Anonymous promised to release a list of KKK members on November 5th, which helped legitimize the Nov. 2nd release that included my own NC Senator, Thom Tillis. The real Anonymous was quick to non-ANON their association with the other group. If the first rule of Anon-club is not identifying yourself how can Anon really know for sure they aren’t associated with non-Anon? Deep thoughts.

This “alleged” information infected news and social media like electronic measles at Disneyland. I shared it, abandoning my overarching distrust of everything and everyone. You see, reading that Tillis was a member of a racist organization supported what I believe to be true about his character.

“Alleged and claimed, because no one is delivering the proof. But you know what? Even if it’s not true, I can’t think of a better person to have to deal with dealing with it.” 

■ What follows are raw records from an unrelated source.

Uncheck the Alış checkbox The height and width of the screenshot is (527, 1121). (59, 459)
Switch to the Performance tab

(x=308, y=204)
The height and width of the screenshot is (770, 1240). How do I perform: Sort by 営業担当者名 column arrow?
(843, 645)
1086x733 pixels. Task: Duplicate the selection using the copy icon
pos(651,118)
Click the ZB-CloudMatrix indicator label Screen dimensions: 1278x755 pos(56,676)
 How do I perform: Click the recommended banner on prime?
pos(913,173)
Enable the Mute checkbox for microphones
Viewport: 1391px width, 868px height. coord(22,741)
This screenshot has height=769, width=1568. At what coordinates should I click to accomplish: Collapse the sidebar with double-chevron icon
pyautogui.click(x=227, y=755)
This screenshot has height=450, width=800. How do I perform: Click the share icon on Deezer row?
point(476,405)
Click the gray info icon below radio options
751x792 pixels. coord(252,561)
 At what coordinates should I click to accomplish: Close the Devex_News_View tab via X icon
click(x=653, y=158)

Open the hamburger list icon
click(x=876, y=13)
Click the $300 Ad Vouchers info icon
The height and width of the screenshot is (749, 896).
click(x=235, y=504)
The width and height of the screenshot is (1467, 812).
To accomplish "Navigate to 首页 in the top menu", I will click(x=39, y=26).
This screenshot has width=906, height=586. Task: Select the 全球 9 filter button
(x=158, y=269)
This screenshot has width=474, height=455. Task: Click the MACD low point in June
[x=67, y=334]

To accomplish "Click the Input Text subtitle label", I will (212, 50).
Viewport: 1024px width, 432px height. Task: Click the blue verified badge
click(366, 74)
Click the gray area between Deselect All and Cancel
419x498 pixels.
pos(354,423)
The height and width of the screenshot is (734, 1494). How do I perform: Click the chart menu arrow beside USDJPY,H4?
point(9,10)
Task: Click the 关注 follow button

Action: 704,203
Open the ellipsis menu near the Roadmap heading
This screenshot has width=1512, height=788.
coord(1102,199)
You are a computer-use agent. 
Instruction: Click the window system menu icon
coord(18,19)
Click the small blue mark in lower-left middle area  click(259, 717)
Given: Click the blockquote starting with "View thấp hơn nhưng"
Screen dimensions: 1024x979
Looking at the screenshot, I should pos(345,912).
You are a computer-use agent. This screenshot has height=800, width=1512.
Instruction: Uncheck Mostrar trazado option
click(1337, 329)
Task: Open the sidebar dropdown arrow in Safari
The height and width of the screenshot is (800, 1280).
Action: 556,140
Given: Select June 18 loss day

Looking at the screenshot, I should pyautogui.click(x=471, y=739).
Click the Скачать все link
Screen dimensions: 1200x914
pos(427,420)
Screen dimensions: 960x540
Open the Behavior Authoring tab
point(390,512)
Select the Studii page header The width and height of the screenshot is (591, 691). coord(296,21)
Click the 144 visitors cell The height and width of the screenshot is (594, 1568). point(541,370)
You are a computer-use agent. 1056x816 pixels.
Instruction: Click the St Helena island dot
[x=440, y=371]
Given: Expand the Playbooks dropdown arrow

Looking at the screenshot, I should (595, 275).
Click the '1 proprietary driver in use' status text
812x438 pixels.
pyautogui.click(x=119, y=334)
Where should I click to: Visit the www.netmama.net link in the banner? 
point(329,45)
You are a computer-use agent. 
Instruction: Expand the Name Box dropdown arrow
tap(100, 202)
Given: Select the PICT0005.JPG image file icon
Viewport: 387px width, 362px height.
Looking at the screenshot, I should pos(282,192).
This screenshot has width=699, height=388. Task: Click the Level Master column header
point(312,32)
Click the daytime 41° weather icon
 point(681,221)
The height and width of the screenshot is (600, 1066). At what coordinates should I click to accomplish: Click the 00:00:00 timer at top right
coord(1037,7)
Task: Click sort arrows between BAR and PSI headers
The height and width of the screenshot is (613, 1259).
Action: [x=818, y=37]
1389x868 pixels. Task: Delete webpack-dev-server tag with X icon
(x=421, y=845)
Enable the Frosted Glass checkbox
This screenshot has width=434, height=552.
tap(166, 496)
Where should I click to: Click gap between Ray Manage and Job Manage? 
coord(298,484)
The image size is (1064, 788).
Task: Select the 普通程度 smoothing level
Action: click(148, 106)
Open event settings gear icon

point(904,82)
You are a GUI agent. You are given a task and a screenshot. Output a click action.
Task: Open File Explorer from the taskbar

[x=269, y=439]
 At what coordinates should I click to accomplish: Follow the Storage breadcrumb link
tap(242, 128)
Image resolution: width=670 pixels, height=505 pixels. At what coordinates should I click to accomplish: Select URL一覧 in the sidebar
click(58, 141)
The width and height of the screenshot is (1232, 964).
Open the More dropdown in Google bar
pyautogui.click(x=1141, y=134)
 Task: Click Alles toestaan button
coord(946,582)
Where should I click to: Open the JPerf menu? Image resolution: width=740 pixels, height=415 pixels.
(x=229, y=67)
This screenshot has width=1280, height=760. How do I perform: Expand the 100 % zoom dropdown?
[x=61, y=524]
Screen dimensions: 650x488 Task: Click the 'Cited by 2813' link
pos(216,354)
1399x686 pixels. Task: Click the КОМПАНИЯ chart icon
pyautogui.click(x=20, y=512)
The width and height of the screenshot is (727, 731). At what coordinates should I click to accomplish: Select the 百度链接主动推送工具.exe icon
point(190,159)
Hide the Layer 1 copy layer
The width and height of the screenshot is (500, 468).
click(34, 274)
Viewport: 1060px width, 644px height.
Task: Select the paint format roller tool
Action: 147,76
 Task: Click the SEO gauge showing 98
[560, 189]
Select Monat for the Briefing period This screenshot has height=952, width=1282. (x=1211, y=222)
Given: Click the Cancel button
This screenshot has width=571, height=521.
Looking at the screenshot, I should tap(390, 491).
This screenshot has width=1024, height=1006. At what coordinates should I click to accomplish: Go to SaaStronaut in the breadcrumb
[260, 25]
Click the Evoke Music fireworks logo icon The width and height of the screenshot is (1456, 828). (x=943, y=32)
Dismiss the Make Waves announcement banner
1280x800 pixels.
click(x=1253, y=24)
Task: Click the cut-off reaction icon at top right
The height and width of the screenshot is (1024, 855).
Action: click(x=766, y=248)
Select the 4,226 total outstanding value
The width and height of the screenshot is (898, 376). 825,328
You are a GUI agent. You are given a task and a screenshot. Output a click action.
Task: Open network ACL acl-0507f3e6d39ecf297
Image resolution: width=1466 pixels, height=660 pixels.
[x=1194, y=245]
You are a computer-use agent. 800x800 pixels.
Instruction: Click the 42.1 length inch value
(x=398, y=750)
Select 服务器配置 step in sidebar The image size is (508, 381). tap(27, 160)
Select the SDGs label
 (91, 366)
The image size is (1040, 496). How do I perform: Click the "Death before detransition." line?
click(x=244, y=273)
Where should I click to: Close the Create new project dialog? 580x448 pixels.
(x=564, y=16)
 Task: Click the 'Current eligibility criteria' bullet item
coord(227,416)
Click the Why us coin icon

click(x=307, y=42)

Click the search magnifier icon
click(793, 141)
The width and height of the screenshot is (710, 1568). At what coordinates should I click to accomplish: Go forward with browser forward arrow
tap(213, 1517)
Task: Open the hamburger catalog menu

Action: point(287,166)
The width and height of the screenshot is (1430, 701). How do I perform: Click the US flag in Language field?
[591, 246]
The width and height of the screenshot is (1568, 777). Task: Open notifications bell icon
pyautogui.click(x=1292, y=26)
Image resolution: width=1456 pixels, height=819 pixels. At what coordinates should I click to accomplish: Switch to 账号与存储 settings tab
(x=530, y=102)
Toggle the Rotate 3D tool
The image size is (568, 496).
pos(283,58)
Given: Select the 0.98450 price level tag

Yeah, that was my comment on the Indyweek article I shared, even once it became obvious that the leaked information lacked a thing called validity. As an aside, is anyone else concerned with how easily public opinion can form based on what someone finds in your internet trash? I’ve spent the last several months researching a novel. Taken out of context my internet history reads like a textbook example of a watch-list, which doesn’t make my real life activity something that is watch-worthy.

Right before bed last night, I read the article Scott Huler wrote for Slate about the dangers of rumor. In fact, I was the person he quoted as saying, “I’m just stooping to their level” –hell yeah, it’s Six Degrees of being published on Slate.

Last night, I acknowledged the truth in what he said, then admitted to still not feeling ashamed for sharing misinformation, ultimately deciding to accept the whole thing as a tidy example of my own hypocritical (human) behavior.

This morning I decided that accepting it as excusable hypocrisy just wasn’t acceptable. Some of my favorite internet debates involve the times when I can point out the fallacies we all use to certify people with authority. Neither Jenny McCarthy, nor Bill Nye have the required bona fides to make a determination about GMO crop safety, which has in no way prevented either of them from talking about what they think.

How many progressive foreheads banged against desks during the coverage of the faked Planned Parenthood videos?  Can I truly work it out in my own mind that my falling for the Tillis/KKK lie is somehow different than those that fell for the PP lie?

I could. I really want to. But I won’t.

Instead, I’m going to do something much harder:

Senator Tillis, I’m sorry for saying you were in the KKK. I still don’t like you, but that was an unfair accusation and I was wrong.